= REQUIRED TASK =
Return the rows verbatim, starting at the first row and ending at the row containing "Looking at the screenshot, I should 717,69.", with both endpoints included.

= STORED DATA =
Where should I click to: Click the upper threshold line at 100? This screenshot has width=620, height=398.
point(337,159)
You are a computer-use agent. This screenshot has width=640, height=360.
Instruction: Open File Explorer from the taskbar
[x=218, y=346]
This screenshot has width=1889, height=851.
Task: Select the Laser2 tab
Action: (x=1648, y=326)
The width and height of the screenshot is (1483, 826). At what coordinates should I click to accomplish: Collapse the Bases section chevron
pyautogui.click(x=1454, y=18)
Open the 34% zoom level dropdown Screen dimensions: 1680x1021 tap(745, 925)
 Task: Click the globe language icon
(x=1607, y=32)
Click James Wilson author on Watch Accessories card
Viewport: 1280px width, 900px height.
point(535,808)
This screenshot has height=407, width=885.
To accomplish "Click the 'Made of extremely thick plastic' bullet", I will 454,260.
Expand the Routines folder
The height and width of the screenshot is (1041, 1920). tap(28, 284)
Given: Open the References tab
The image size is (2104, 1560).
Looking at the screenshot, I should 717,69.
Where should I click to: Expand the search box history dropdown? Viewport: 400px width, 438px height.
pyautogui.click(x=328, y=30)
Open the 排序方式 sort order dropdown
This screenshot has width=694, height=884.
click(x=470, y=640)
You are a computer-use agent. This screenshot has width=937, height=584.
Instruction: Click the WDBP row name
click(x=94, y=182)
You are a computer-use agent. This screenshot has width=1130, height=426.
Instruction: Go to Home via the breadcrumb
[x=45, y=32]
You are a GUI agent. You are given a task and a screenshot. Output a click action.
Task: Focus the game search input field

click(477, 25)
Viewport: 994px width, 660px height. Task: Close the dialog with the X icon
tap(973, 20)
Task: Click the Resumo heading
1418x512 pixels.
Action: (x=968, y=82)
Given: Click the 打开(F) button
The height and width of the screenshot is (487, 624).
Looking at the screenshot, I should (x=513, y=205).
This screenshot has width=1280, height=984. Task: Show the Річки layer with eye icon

= TASK ANSWER =
Where should I click to: Click the upper threshold line at 100? This screenshot has width=620, height=398.
point(337,159)
You are a computer-use agent. This screenshot has width=640, height=360.
Instruction: Open File Explorer from the taskbar
[x=218, y=346]
This screenshot has width=1889, height=851.
Task: Select the Laser2 tab
Action: (x=1648, y=326)
The width and height of the screenshot is (1483, 826). At what coordinates should I click to accomplish: Collapse the Bases section chevron
pyautogui.click(x=1454, y=18)
Open the 34% zoom level dropdown Screen dimensions: 1680x1021 tap(745, 925)
 Task: Click the globe language icon
(x=1607, y=32)
Click James Wilson author on Watch Accessories card
Viewport: 1280px width, 900px height.
point(535,808)
This screenshot has height=407, width=885.
To accomplish "Click the 'Made of extremely thick plastic' bullet", I will 454,260.
Expand the Routines folder
The height and width of the screenshot is (1041, 1920). tap(28, 284)
Given: Open the References tab
The image size is (2104, 1560).
Looking at the screenshot, I should 717,69.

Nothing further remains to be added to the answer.